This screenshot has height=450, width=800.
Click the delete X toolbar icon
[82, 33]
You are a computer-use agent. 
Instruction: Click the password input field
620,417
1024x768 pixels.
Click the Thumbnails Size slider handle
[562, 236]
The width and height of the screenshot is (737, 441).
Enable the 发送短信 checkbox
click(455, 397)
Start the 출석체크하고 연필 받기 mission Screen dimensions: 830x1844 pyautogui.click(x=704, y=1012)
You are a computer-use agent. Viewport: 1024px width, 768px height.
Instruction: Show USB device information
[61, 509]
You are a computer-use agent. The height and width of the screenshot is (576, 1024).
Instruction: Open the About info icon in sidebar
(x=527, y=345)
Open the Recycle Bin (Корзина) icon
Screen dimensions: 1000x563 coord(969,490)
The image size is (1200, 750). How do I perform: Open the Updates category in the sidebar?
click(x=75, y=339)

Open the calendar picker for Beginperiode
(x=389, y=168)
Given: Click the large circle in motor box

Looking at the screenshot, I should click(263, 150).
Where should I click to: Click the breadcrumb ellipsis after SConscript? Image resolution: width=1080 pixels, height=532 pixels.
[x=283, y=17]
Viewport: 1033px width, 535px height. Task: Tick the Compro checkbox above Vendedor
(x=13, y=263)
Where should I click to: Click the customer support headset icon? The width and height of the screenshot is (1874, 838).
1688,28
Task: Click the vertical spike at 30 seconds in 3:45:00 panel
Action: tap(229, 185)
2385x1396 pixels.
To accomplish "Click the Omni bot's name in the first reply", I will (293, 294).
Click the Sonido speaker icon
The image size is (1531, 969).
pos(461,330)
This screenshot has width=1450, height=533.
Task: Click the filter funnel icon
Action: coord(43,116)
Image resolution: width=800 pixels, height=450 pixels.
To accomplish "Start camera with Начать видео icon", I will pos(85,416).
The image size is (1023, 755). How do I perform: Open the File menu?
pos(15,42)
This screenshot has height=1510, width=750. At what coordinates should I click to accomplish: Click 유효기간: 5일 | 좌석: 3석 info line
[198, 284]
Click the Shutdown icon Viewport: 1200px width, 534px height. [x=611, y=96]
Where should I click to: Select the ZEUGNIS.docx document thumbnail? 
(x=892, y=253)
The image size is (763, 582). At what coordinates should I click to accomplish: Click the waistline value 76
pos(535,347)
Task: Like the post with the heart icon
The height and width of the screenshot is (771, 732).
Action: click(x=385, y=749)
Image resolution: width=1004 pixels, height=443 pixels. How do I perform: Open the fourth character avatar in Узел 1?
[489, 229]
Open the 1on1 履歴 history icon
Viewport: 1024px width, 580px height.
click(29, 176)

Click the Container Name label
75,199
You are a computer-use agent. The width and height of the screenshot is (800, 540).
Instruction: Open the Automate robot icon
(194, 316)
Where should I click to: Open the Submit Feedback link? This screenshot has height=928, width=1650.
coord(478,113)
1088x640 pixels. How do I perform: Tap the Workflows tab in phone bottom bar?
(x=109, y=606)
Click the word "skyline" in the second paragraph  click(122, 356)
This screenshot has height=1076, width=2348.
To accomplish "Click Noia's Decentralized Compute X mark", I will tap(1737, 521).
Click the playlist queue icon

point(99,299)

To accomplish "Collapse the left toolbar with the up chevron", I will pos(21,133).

== Exercise objective ==
Copy the records above exactly.

== Response to the exercise ==
This screenshot has height=450, width=800.
Click the delete X toolbar icon
[82, 33]
You are a computer-use agent. 
Instruction: Click the password input field
620,417
1024x768 pixels.
Click the Thumbnails Size slider handle
[562, 236]
The width and height of the screenshot is (737, 441).
Enable the 发送短信 checkbox
click(455, 397)
Start the 출석체크하고 연필 받기 mission Screen dimensions: 830x1844 pyautogui.click(x=704, y=1012)
You are a computer-use agent. Viewport: 1024px width, 768px height.
Instruction: Show USB device information
[61, 509]
You are a computer-use agent. The height and width of the screenshot is (576, 1024).
Instruction: Open the About info icon in sidebar
(x=527, y=345)
Open the Recycle Bin (Корзина) icon
Screen dimensions: 1000x563 coord(969,490)
The image size is (1200, 750). How do I perform: Open the Updates category in the sidebar?
click(x=75, y=339)

Open the calendar picker for Beginperiode
(x=389, y=168)
Given: Click the large circle in motor box

Looking at the screenshot, I should click(263, 150).
Where should I click to: Click the breadcrumb ellipsis after SConscript? Image resolution: width=1080 pixels, height=532 pixels.
[x=283, y=17]
Viewport: 1033px width, 535px height. Task: Tick the Compro checkbox above Vendedor
(x=13, y=263)
Where should I click to: Click the customer support headset icon? The width and height of the screenshot is (1874, 838).
1688,28
Task: Click the vertical spike at 30 seconds in 3:45:00 panel
Action: tap(229, 185)
2385x1396 pixels.
To accomplish "Click the Omni bot's name in the first reply", I will (293, 294).
Click the Sonido speaker icon
The image size is (1531, 969).
pos(461,330)
This screenshot has width=1450, height=533.
Task: Click the filter funnel icon
Action: coord(43,116)
Image resolution: width=800 pixels, height=450 pixels.
To accomplish "Start camera with Начать видео icon", I will pos(85,416).
The image size is (1023, 755). How do I perform: Open the File menu?
pos(15,42)
This screenshot has height=1510, width=750. At what coordinates should I click to accomplish: Click 유효기간: 5일 | 좌석: 3석 info line
[198, 284]
Click the Shutdown icon Viewport: 1200px width, 534px height. [x=611, y=96]
Where should I click to: Select the ZEUGNIS.docx document thumbnail? 
(x=892, y=253)
The image size is (763, 582). At what coordinates should I click to accomplish: Click the waistline value 76
pos(535,347)
Task: Like the post with the heart icon
The height and width of the screenshot is (771, 732).
Action: click(x=385, y=749)
Image resolution: width=1004 pixels, height=443 pixels. How do I perform: Open the fourth character avatar in Узел 1?
[489, 229]
Open the 1on1 履歴 history icon
Viewport: 1024px width, 580px height.
click(29, 176)

Click the Container Name label
75,199
You are a computer-use agent. The width and height of the screenshot is (800, 540).
Instruction: Open the Automate robot icon
(194, 316)
Where should I click to: Open the Submit Feedback link? This screenshot has height=928, width=1650.
coord(478,113)
1088x640 pixels. How do I perform: Tap the Workflows tab in phone bottom bar?
(x=109, y=606)
Click the word "skyline" in the second paragraph  click(122, 356)
This screenshot has height=1076, width=2348.
To accomplish "Click Noia's Decentralized Compute X mark", I will tap(1737, 521).
Click the playlist queue icon

point(99,299)

To accomplish "Collapse the left toolbar with the up chevron", I will pos(21,133).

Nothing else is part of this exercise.